Dataset entries:
__________________________________________________

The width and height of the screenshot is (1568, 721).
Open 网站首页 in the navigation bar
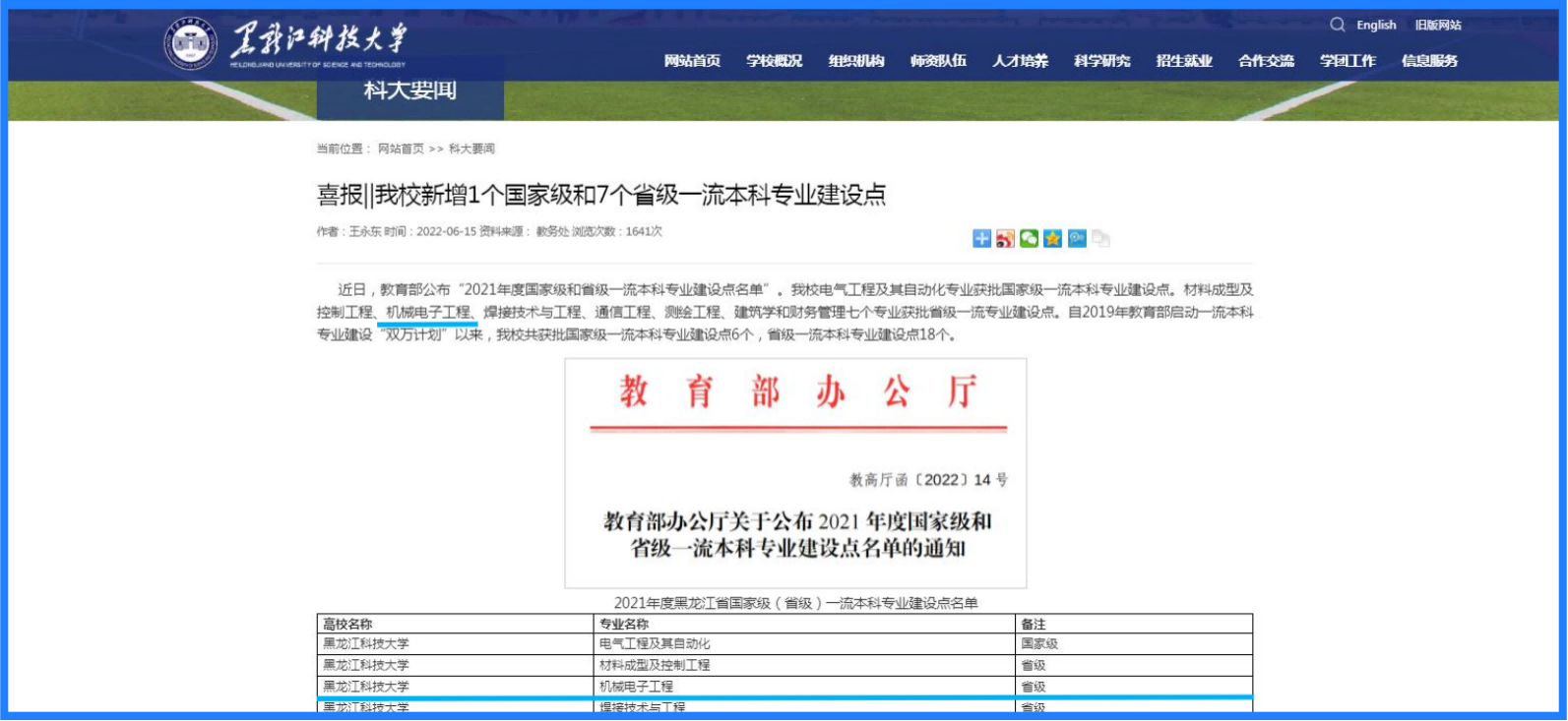pos(692,61)
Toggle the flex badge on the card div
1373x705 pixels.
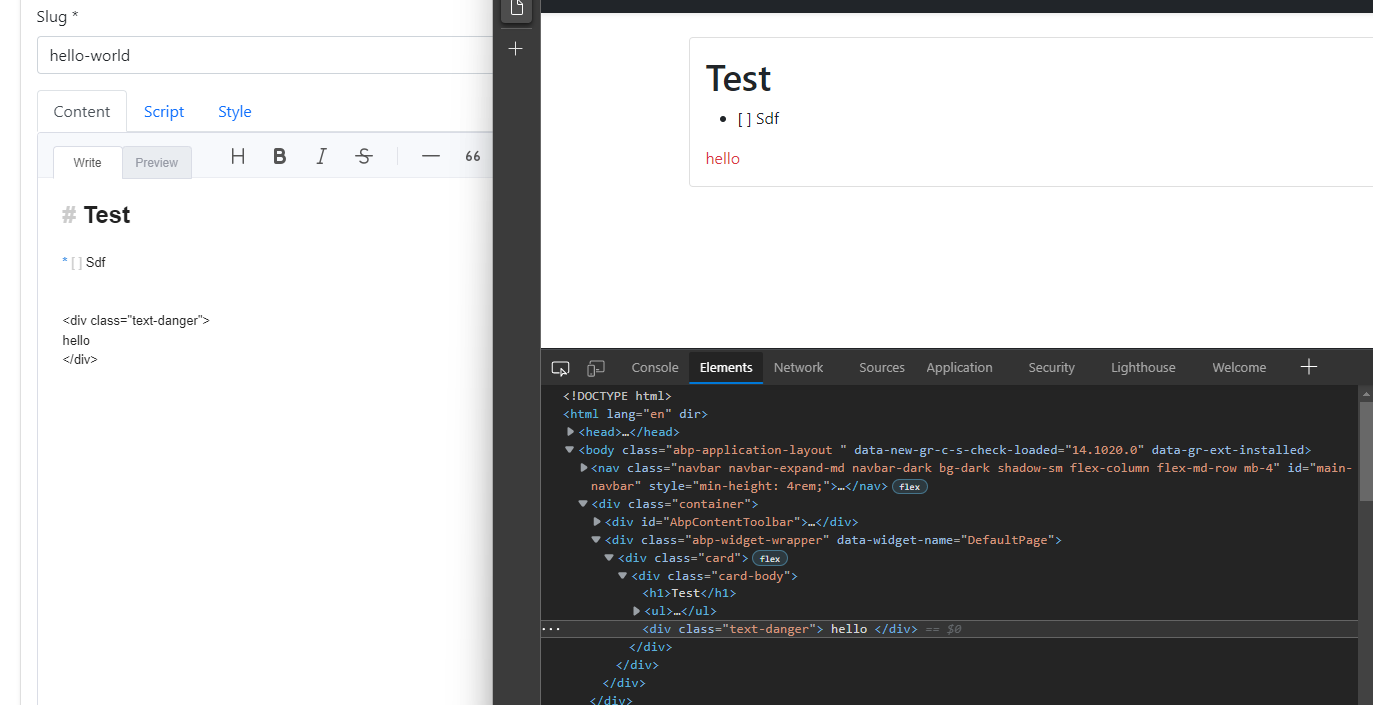(x=769, y=558)
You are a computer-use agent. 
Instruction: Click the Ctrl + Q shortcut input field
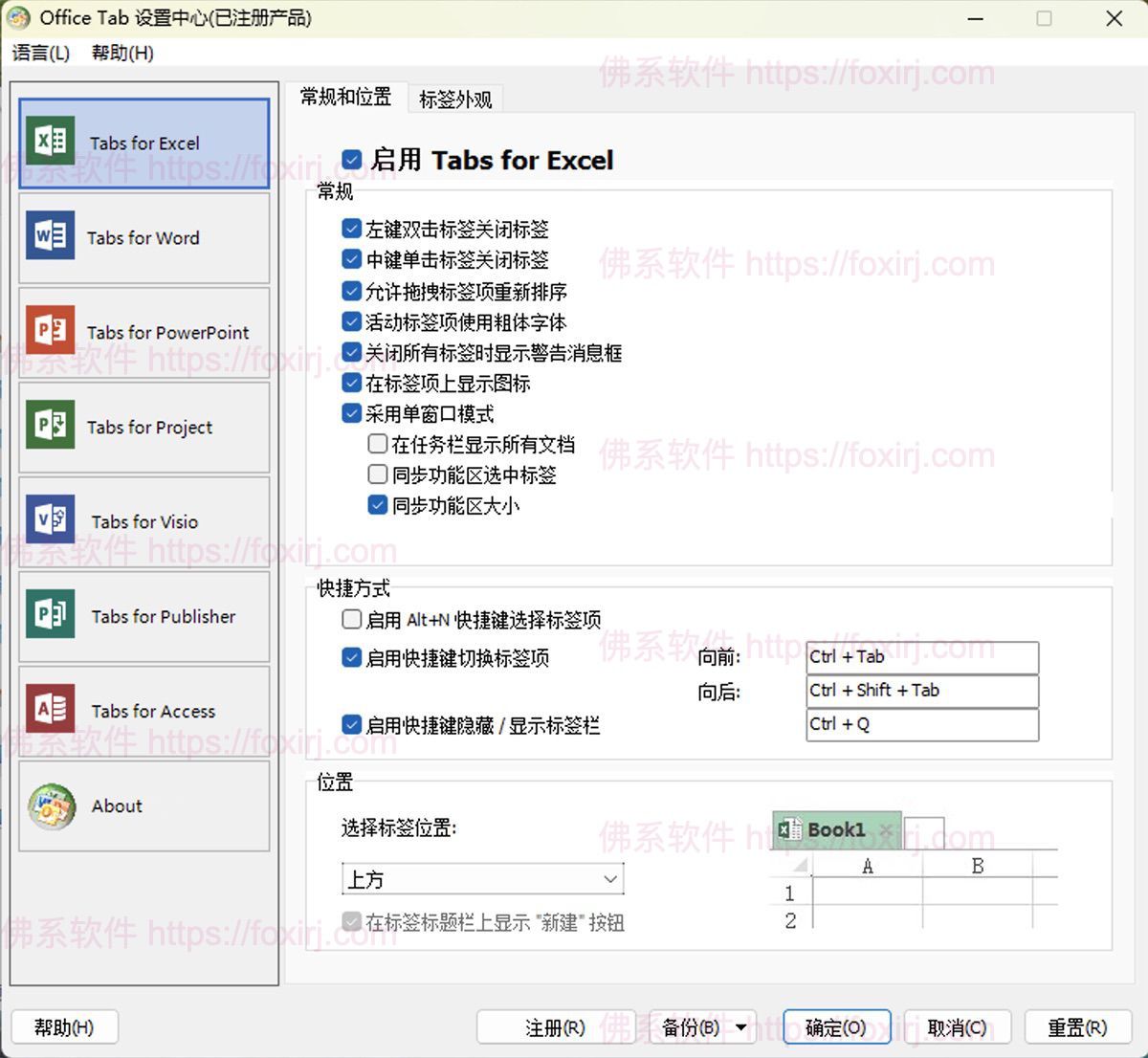(920, 725)
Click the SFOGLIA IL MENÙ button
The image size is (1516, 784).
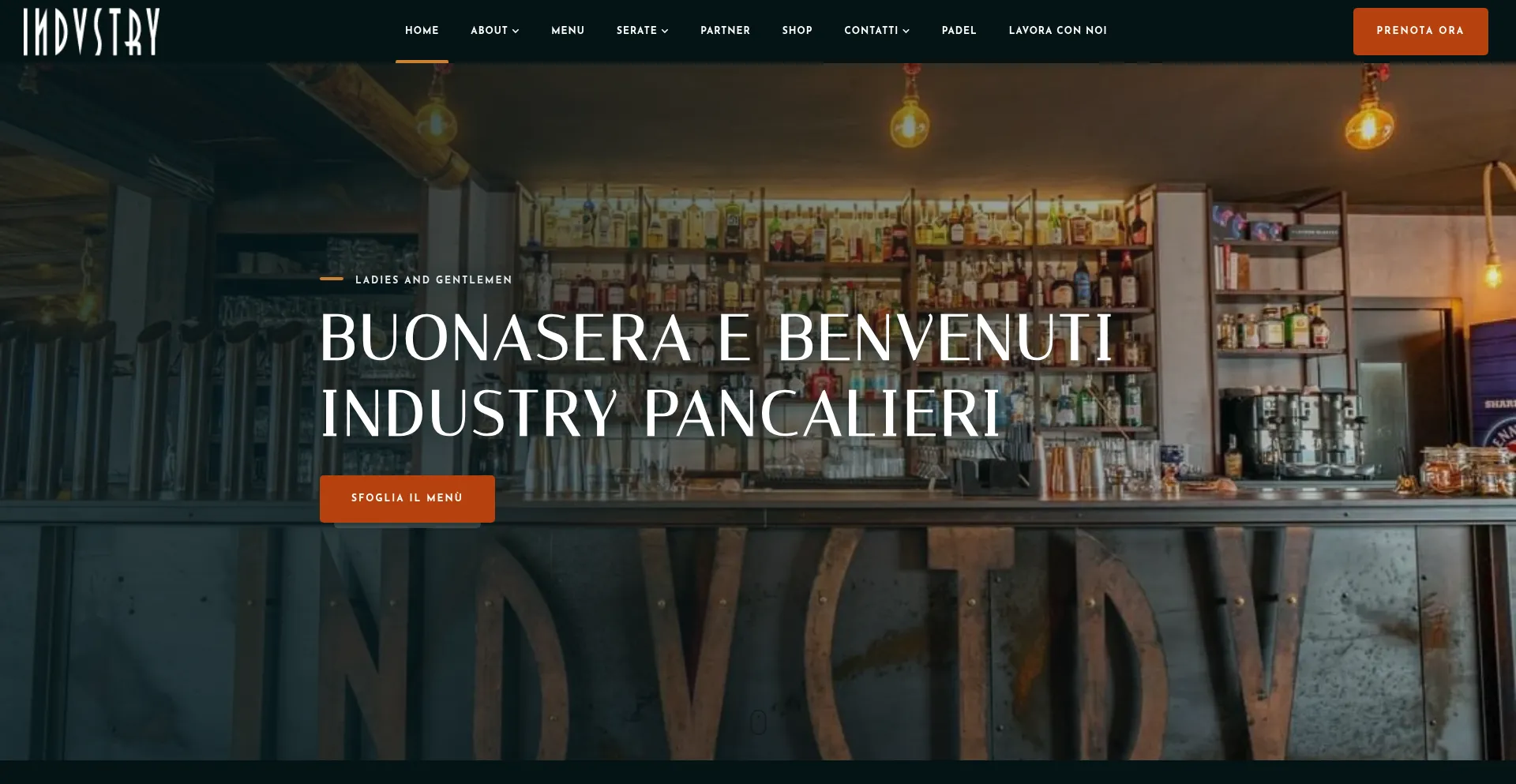coord(407,498)
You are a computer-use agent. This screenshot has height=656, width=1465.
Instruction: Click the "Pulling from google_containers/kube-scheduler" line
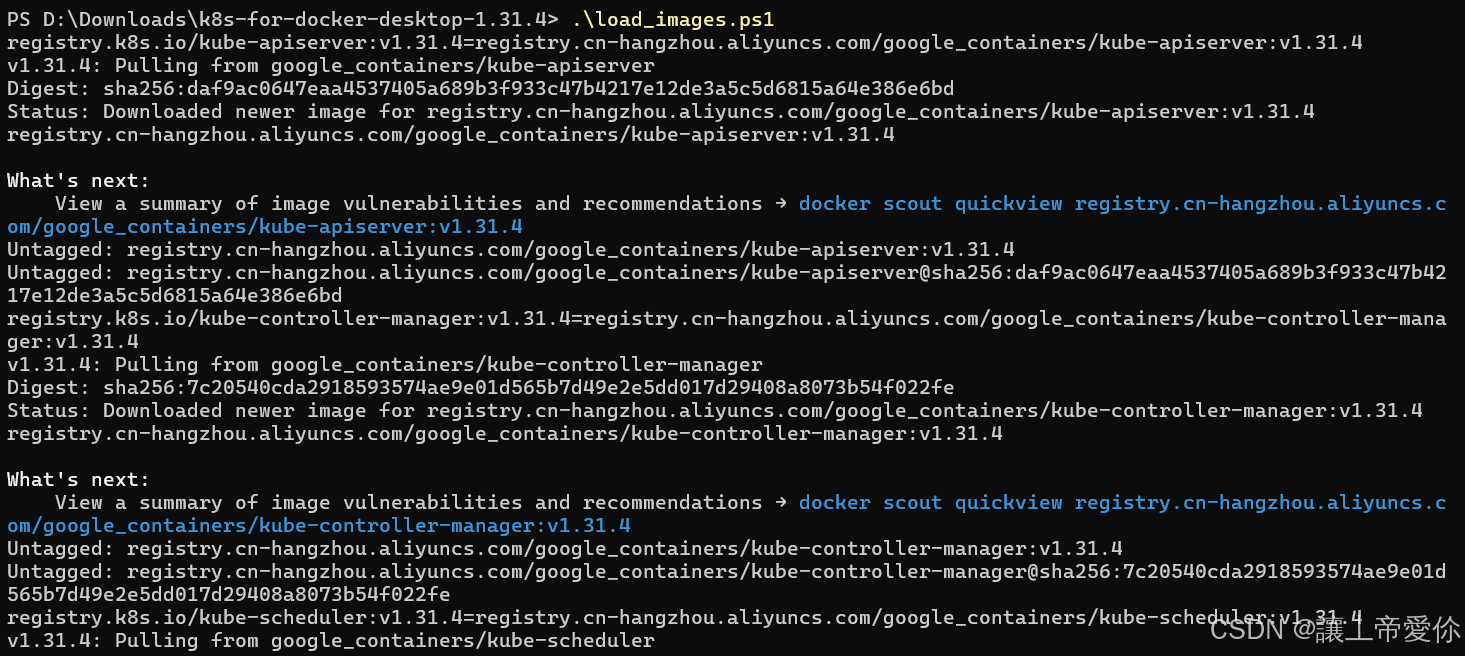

__________________________________________________

Every line above that holds the word "width" needs to be copied.

Written solution
The width and height of the screenshot is (1568, 721).
You are a computer-use agent. This screenshot has height=656, width=1465.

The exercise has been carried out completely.